**TEXTAUSZUG:**

○ ○ ○ ○ ○ ○ ○

Kritik an Einfluss des Ayatollahs auf die Gerichtsbarkeit

In Shaheeds Bericht wird auch der Einfluss des Obersten Führers auf das Justizsystem thematisiert: Dieser kann gerichtliche Entscheidungen aufheben. Darüber hinaus weist der Report darauf hin, dass die meisten Menschrechtsverletzungen im Iran im Stadium der Voruntersuchungen, in den Haftzentren oder vor Gericht begangen werden.

Wie jedoch ein Mitglied der iranischen Delegation, der sich Anonymität ausbat, gegenüber IPS erklärte, "ist die Situation im Iran, wie von Herrn Shaheed in dessen Bericht geschildert, nicht ganz so düster". Er verwies auf die auch im Bericht thematisierte Freilassung von 80 politischen Häftlingen im letzten Jahr und die in der Verfassung festgeschriebene Trennung von Judikative und Exekutive. Doch zeigten sich die Hardliner, die die Gerichtsbarkeit und den Sicherheitssektor dominierten, wenig reformwillig.

○ ○ ○ ○ ○ ○ ○

**AUFGABE:** Was kann der Oberste Führer laut dem Textauszug mit gerichtlichen Entscheidungen tun?

**BEREITGESTELLTE DATEN:**
○ ○ ○ ○ ○ ○ ○

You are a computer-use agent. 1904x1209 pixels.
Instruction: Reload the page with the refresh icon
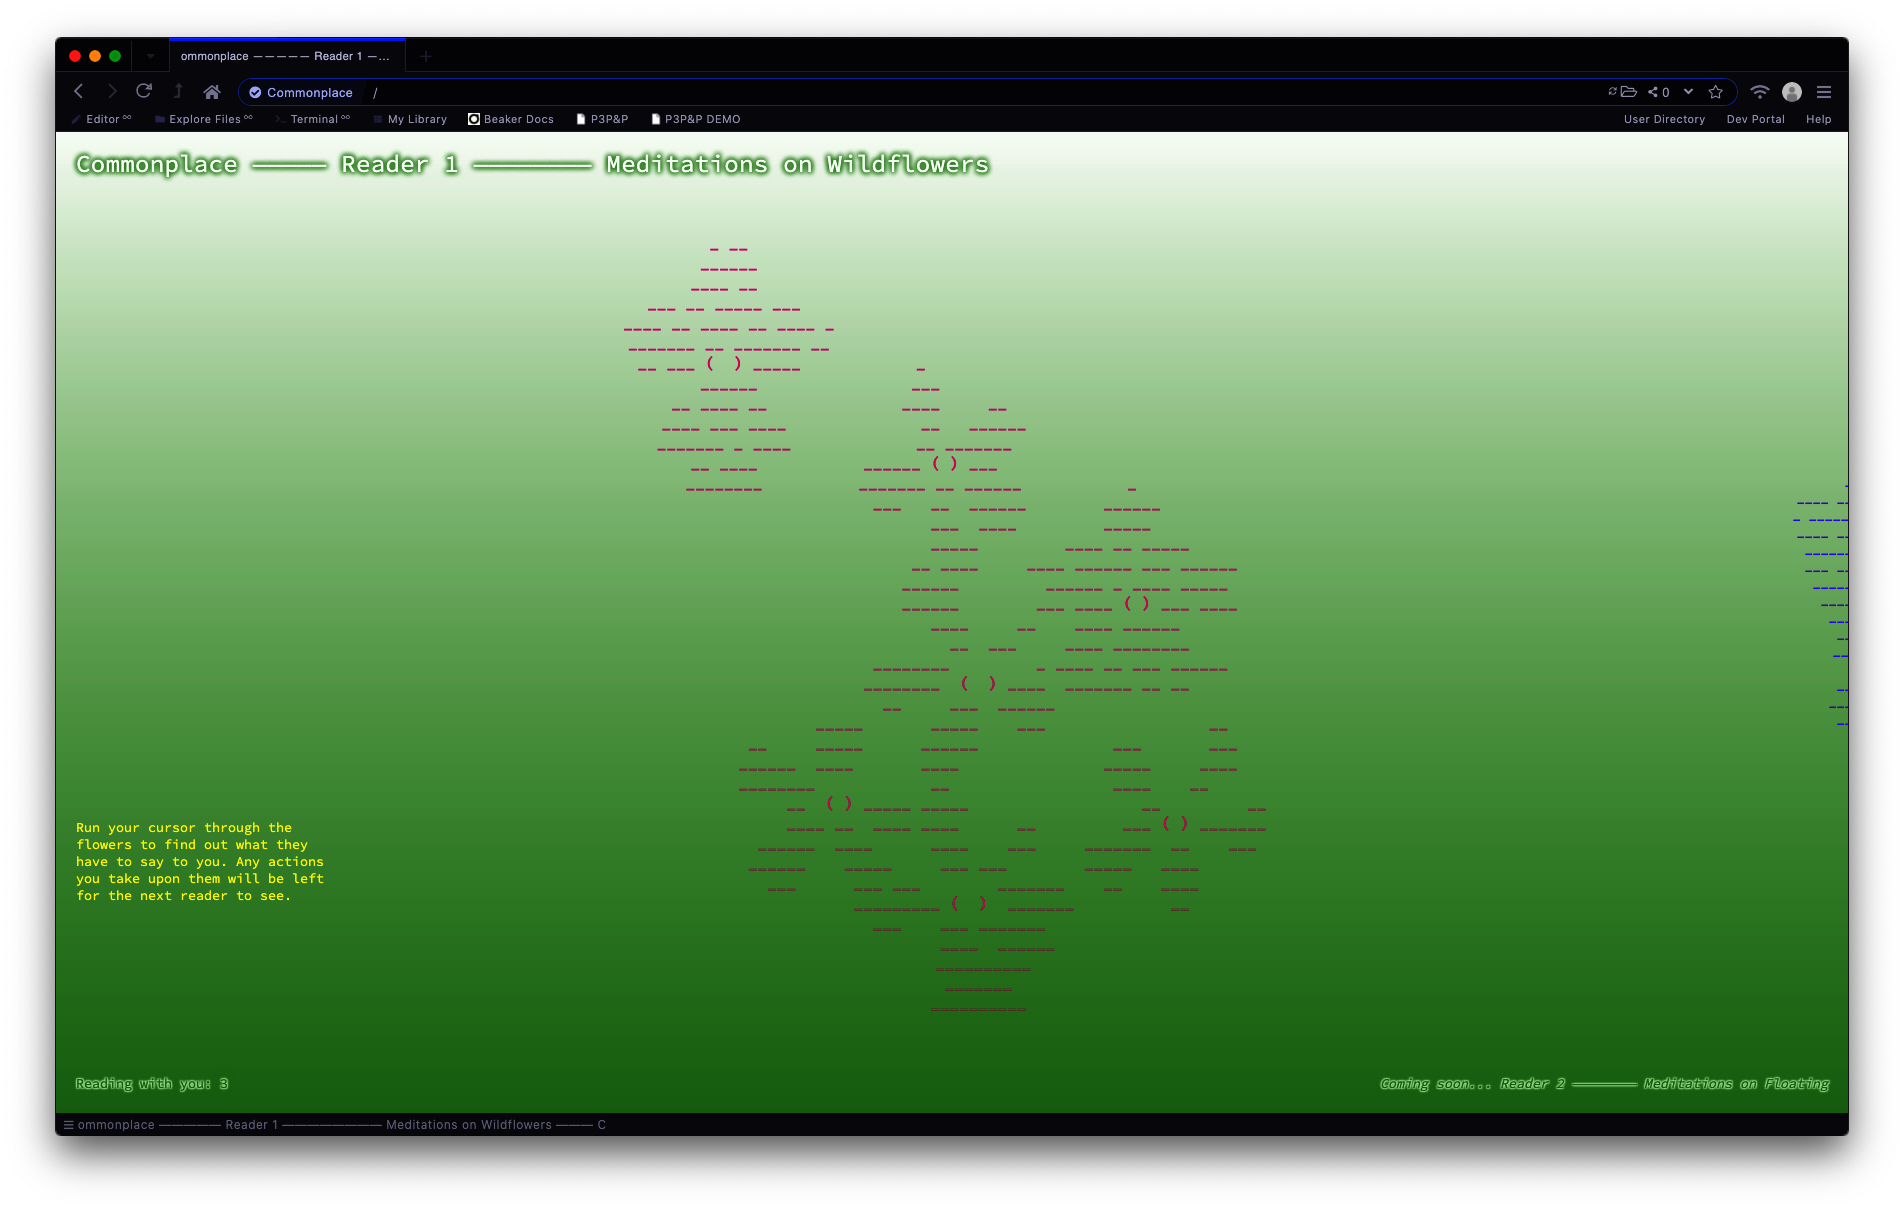[144, 92]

○ ○ ○ ○ ○ ○ ○

**ERGEBNIS:** Er kann sie aufheben.